The previous time we visited, the flat fenland landscape had been concealed behind an opaque veil of freezing fog. Beyond the frost-encrusted vegetation in the dykes, and the white-crystalled, crispy grass, there was nothing to see. This time, all was revealed.
Scanning the flatness, we watched and waited. Panning left to right, then right to left, past Peterborough Cathedral, the East Coast main line, St Peter’s church at Yaxley, the towering chimneys of the King’s Dyke brickworks, and the peaty soil of what was the long-forgotten Whittlesey Mere.
A short-eared owl floated overhead, stiff-winged, gliding and somehow butterfly-like. Corn buntings perched on the telegraph wires above the dyke and sheep grazed the rough pasture.

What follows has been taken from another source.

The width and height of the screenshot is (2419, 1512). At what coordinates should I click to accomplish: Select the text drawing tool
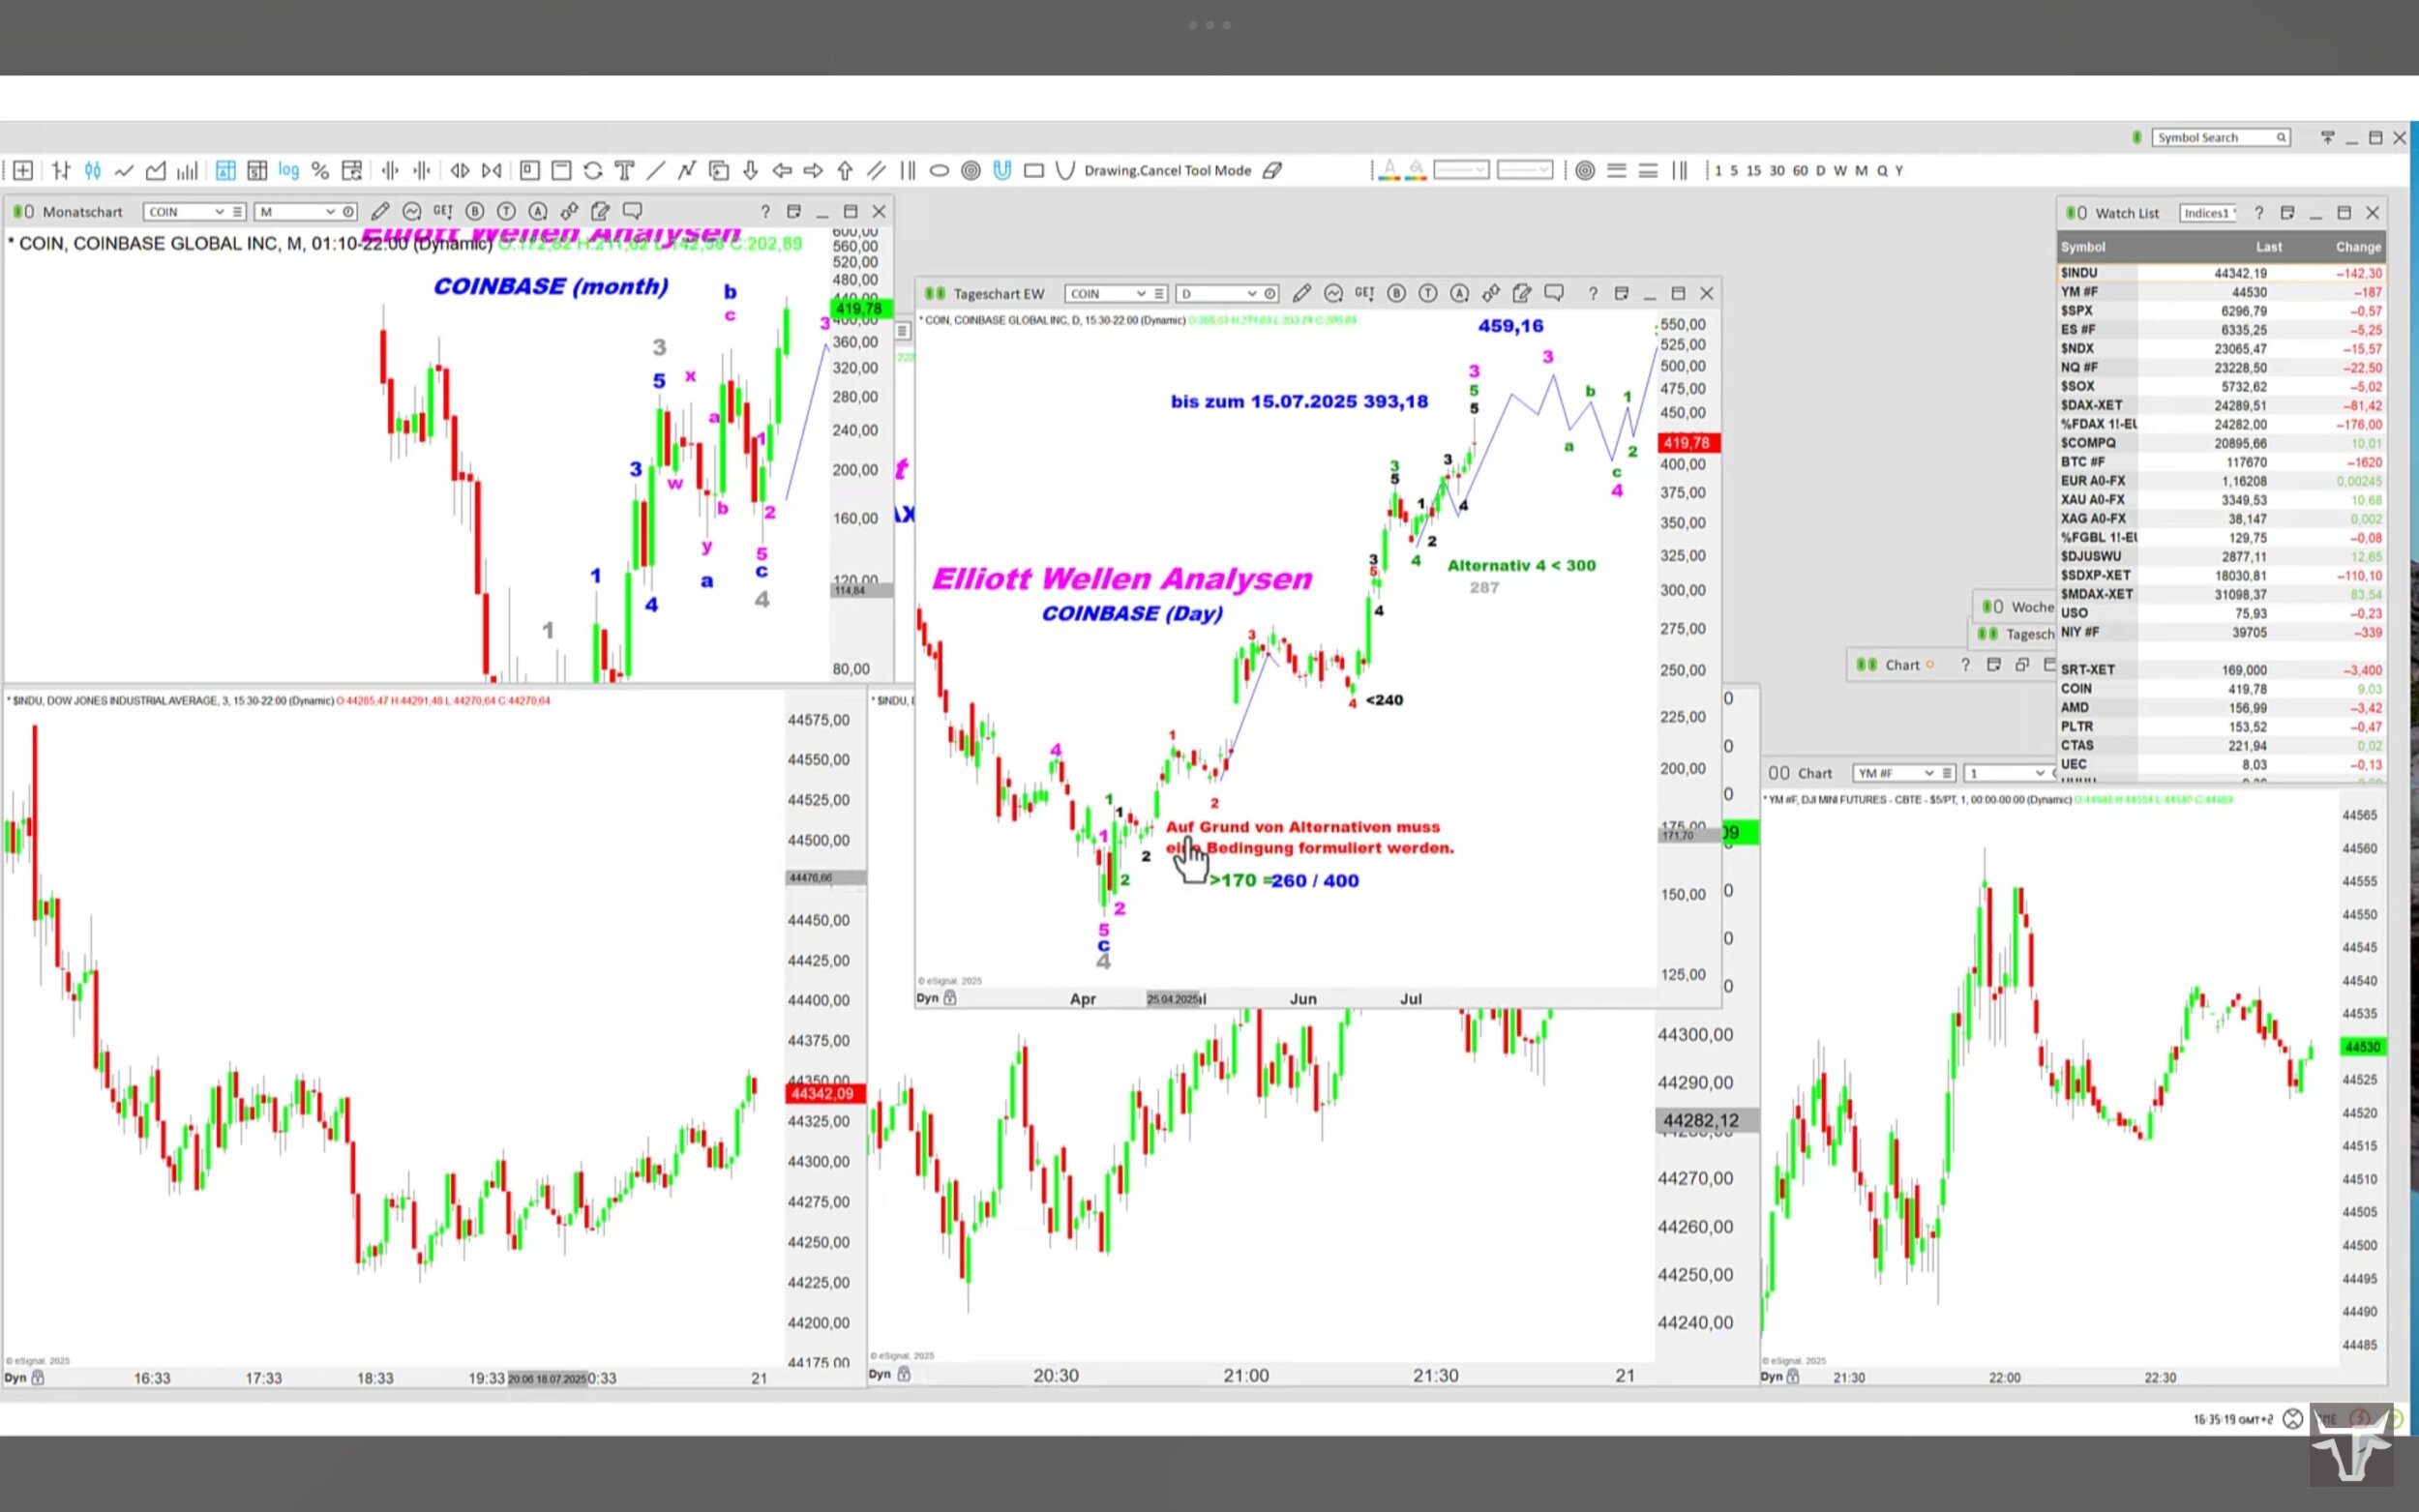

We were looking for a ‘hovering’ bird. As as kestrel flew into the wind, its wings were a blur of activity and its head completely stationary – eyes fixed on prey hidden in the long grass below. Impressive, but not what we’d come to see.
Suddenly, it came into view. A much bigger bird, gliding in the distance, with long, broad wings which ended in splayed ‘fingertips’. It was a rough-legged buzzard, patrolling its winter hunting ground at the Great Fen.
The roughleg ‘hovered’ too – though only hummingbirds can truly hover. It beat its broad wings with its head bowed towards the ground, watching and listening for signs of voles, mice or rats beneath it. Only a few weeks earlier it could have been hunting lemmings on its breeding grounds.
High above the ground, we wondered how it would come down quickly enough if it found a target. The answer: it descended steadily and gracefully in stages, like a child’s balloon pulled gently from below, dropping vertically towards the ground.
The species gets its name from its feathered legs, suited to the climate of northern Europe and Russia. The scientific name Buteo lagopus (‘hare-footed buzzard’) further describes this feature.
It was a good winter to see one of these Arctic wanderers in the UK; a few rough-legged buzzards make their way to our shores every winter, but sometimes larger numbers arrive, depending on food supplies in northern Europe.